▶ [Stored items]
+++

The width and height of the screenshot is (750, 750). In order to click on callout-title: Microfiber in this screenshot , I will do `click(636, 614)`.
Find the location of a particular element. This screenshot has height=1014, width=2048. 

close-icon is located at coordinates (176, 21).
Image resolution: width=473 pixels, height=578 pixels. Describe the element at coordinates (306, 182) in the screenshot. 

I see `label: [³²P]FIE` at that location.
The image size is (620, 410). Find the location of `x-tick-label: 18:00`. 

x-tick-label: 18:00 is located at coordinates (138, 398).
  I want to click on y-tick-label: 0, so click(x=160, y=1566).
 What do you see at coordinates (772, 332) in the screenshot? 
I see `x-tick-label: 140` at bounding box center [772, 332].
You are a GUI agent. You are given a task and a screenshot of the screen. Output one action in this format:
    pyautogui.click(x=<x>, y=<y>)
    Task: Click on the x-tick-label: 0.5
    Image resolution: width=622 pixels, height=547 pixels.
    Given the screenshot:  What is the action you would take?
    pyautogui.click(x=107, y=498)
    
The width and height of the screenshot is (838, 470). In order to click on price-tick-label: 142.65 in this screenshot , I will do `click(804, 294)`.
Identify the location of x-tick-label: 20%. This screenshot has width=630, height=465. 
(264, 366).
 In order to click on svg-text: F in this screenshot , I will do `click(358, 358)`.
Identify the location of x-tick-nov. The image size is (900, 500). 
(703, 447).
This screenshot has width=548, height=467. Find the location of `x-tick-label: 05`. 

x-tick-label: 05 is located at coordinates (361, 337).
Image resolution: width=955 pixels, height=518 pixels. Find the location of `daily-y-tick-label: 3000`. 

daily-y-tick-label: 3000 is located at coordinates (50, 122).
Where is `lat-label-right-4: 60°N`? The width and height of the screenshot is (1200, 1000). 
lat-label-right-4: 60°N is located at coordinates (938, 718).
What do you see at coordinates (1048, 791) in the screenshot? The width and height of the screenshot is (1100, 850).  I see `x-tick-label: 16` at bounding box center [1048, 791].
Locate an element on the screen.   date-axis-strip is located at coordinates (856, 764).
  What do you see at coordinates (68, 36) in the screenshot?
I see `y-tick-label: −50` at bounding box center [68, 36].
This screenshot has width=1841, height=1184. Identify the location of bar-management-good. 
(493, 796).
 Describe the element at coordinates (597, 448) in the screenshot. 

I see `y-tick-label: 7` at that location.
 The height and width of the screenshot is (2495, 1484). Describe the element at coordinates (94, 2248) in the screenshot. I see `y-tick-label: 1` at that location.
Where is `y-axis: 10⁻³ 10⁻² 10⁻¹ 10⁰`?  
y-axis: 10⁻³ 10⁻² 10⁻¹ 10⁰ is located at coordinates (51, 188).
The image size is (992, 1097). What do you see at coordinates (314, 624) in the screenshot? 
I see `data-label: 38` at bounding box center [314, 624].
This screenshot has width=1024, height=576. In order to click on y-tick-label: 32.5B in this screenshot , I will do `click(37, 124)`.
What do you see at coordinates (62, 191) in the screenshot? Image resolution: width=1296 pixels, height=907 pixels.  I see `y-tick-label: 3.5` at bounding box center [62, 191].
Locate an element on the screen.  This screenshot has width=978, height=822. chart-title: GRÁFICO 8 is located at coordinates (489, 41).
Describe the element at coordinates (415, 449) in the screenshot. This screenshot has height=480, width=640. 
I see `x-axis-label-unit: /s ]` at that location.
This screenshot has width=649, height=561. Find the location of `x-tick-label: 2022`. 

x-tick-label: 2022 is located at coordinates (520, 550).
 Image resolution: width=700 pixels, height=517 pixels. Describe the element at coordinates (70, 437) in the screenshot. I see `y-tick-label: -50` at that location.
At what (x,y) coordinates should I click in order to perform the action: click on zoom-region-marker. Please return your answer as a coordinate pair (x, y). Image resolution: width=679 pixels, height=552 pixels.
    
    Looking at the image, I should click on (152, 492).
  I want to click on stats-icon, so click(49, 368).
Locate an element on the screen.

+++

▶ [YOUR TASK] Update all the entries above so that "Find the location of" becomes "Locate" wherever it appears, and leave every other word unchanged.

▶ [RESPONSE]
The width and height of the screenshot is (750, 750). In order to click on callout-title: Microfiber in this screenshot , I will do `click(636, 614)`.
Locate a particular element. This screenshot has height=1014, width=2048. 

close-icon is located at coordinates (176, 21).
Image resolution: width=473 pixels, height=578 pixels. Describe the element at coordinates (306, 182) in the screenshot. 

I see `label: [³²P]FIE` at that location.
The image size is (620, 410). Locate `x-tick-label: 18:00`. 

x-tick-label: 18:00 is located at coordinates (138, 398).
  I want to click on y-tick-label: 0, so click(x=160, y=1566).
 What do you see at coordinates (772, 332) in the screenshot? 
I see `x-tick-label: 140` at bounding box center [772, 332].
You are a GUI agent. You are given a task and a screenshot of the screen. Output one action in this format:
    pyautogui.click(x=<x>, y=<y>)
    Task: Click on the x-tick-label: 0.5
    Image resolution: width=622 pixels, height=547 pixels.
    Given the screenshot:  What is the action you would take?
    pyautogui.click(x=107, y=498)
    
The width and height of the screenshot is (838, 470). In order to click on price-tick-label: 142.65 in this screenshot , I will do `click(804, 294)`.
Identify the location of x-tick-label: 20%. This screenshot has width=630, height=465. 
(264, 366).
 In order to click on svg-text: F in this screenshot , I will do `click(358, 358)`.
Identify the location of x-tick-nov. The image size is (900, 500). 
(703, 447).
This screenshot has width=548, height=467. Locate `x-tick-label: 05`. 

x-tick-label: 05 is located at coordinates (361, 337).
Image resolution: width=955 pixels, height=518 pixels. Locate `daily-y-tick-label: 3000`. 

daily-y-tick-label: 3000 is located at coordinates (50, 122).
Where is `lat-label-right-4: 60°N`? The width and height of the screenshot is (1200, 1000). 
lat-label-right-4: 60°N is located at coordinates (938, 718).
What do you see at coordinates (1048, 791) in the screenshot? The width and height of the screenshot is (1100, 850).  I see `x-tick-label: 16` at bounding box center [1048, 791].
Locate an element on the screen.   date-axis-strip is located at coordinates (856, 764).
  What do you see at coordinates (68, 36) in the screenshot?
I see `y-tick-label: −50` at bounding box center [68, 36].
This screenshot has width=1841, height=1184. Identify the location of bar-management-good. 
(493, 796).
 Describe the element at coordinates (597, 448) in the screenshot. 

I see `y-tick-label: 7` at that location.
 The height and width of the screenshot is (2495, 1484). Describe the element at coordinates (94, 2248) in the screenshot. I see `y-tick-label: 1` at that location.
Where is `y-axis: 10⁻³ 10⁻² 10⁻¹ 10⁰`?  
y-axis: 10⁻³ 10⁻² 10⁻¹ 10⁰ is located at coordinates (51, 188).
The image size is (992, 1097). What do you see at coordinates (314, 624) in the screenshot? 
I see `data-label: 38` at bounding box center [314, 624].
This screenshot has width=1024, height=576. In order to click on y-tick-label: 32.5B in this screenshot , I will do `click(37, 124)`.
What do you see at coordinates (62, 191) in the screenshot? Image resolution: width=1296 pixels, height=907 pixels.  I see `y-tick-label: 3.5` at bounding box center [62, 191].
Locate an element on the screen.  This screenshot has width=978, height=822. chart-title: GRÁFICO 8 is located at coordinates (489, 41).
Describe the element at coordinates (415, 449) in the screenshot. This screenshot has height=480, width=640. 
I see `x-axis-label-unit: /s ]` at that location.
This screenshot has width=649, height=561. Locate `x-tick-label: 2022`. 

x-tick-label: 2022 is located at coordinates (520, 550).
 Image resolution: width=700 pixels, height=517 pixels. Describe the element at coordinates (70, 437) in the screenshot. I see `y-tick-label: -50` at that location.
At what (x,y) coordinates should I click in order to perform the action: click on zoom-region-marker. Please return your answer as a coordinate pair (x, y). Image resolution: width=679 pixels, height=552 pixels.
    
    Looking at the image, I should click on (152, 492).
  I want to click on stats-icon, so click(49, 368).
Locate an element on the screen.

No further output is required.